When I was probably 8 years old there was a terrible accident in Birmingham, Alabama. A family lost control of their car and it ran underneath a tractor trailer. The top of their car was torn off and they died a terribly gruesome death. You might be wondering how I know this story and why I would remember it 36 years later. Strangely it would become one of the most important and influential stories of my childhood.
Growing up my mom stayed at home, and whenever she needed to go out she would load me and my younger sister in the car and take us wherever she needed to go. Shortly after the accident was reported in the news, we were riding in the car and my mom told us the story of how this family had died. We were horrified to say the least. Maybe to make us feel better, or maybe to really try and keep us safe, my mom came up with a plan. As we were driving around she was going to prepare us. In preparation for the day when we might all be killed, she was going to yell “DUCK” randomly, and our instructions were to duck our heads as quickly as possible. We had to do it fast, because presumably we would be about to crash into a tractor trailer, and were mere seconds from decapitation. We were going to practice this move until it became second nature.
So for a few weeks we drove around Birmingham with my mother yelling “Duck!!” and me and my sister, on most occasions, looking at her without ducking, and then her saying something like “Well now you are both dead.” Remember that this was before car seats. Most of the time I was riding in the front seat with my sister in the back. We were really able to duck, but being kids, and having the memory of goldfish we never once got it right. After each failed test there were tears and promises to do better next time. We learned early that no matter what was happening in life, it could change in an instant. You can be having a great day and enjoying life and the next moment you are dead under a truck. I learned that we must live our lives as if that truck was just around the corner, every corner.

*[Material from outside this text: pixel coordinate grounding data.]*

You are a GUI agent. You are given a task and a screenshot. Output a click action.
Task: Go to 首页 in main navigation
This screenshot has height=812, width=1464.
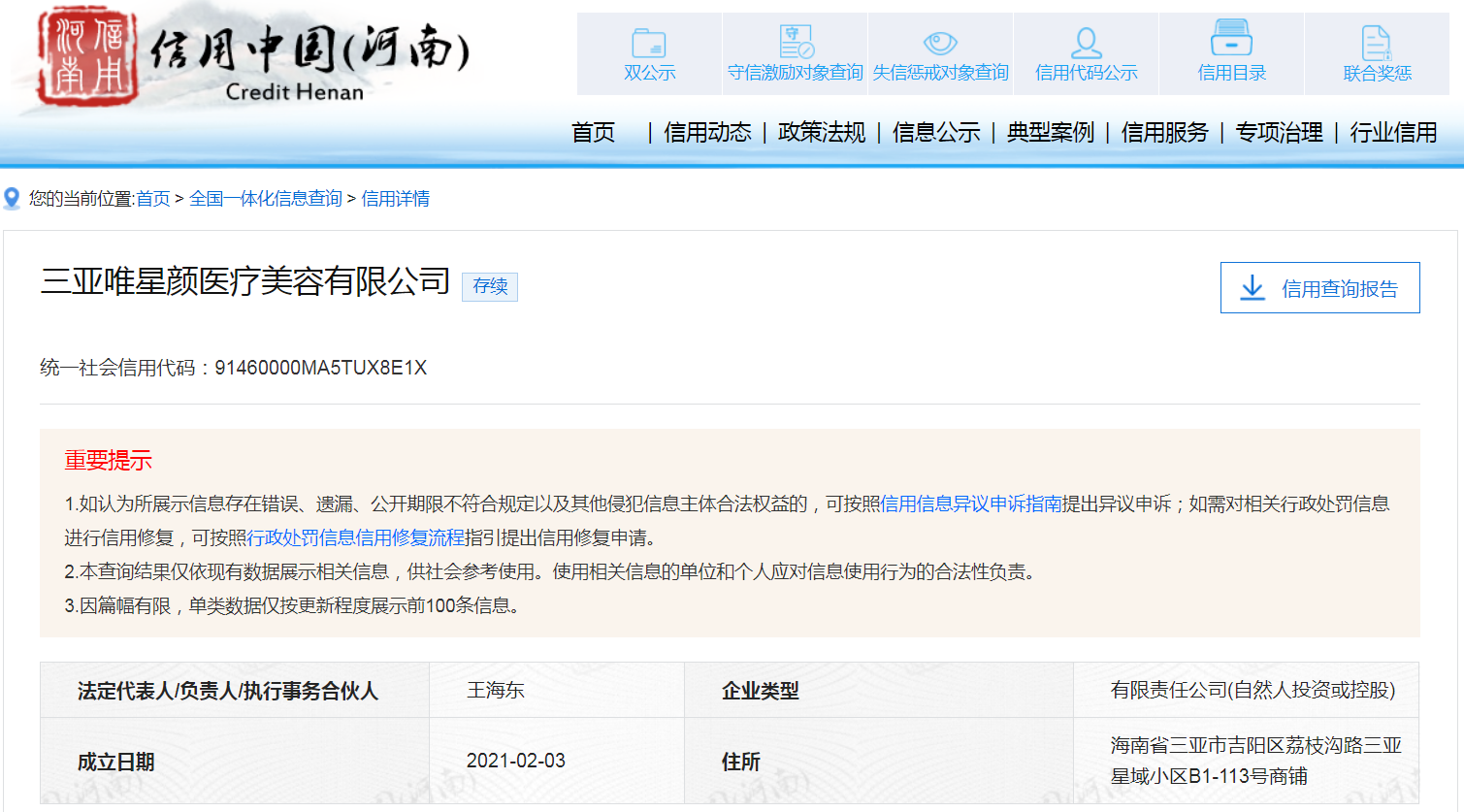click(x=593, y=133)
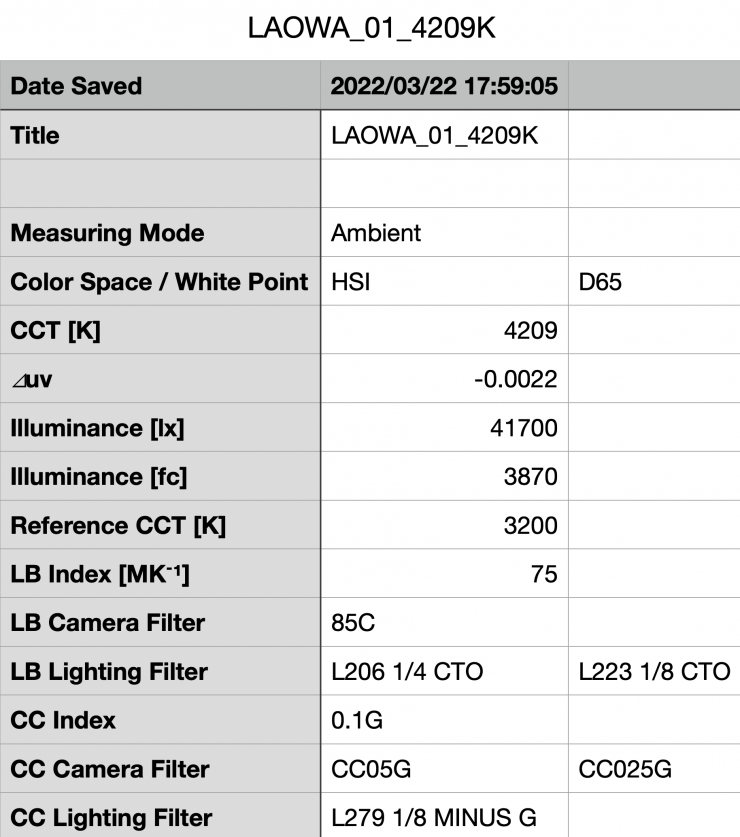
Task: Click the 3870 foot-candle value cell
Action: click(444, 477)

A few months ago I was reading “Daring Greatly” by Brenè Brown. As I was reading I came across the phrase “foreboding joy”. She calls it one of our vulnerability shields, armor that protects us from pain. It is that feeling of doom that overshadows even the most beautiful experience. The feeling that at any moment the other shoe is going to drop. She recommends practicing gratitude as a way of removing that armor and becoming more vulnerable. That is not an easy task for me. Let’s call it a growing edge. As a lawyer and now as a priest I come face to face with people every day who did metaphorically crash into the truck. They were going about their life and wham. Every week the message is reinforced and I forget that life goes on for billions of people not facing tragedy.
Sometimes I go a walk around Target just to remember the normalcy of life. I go and watch people buying birthday cards to remind myself that there are celebrations going on in this world. Somewhere in the next few days, someone will open that card and smile. Then I go home and give my family a hug and give thanks.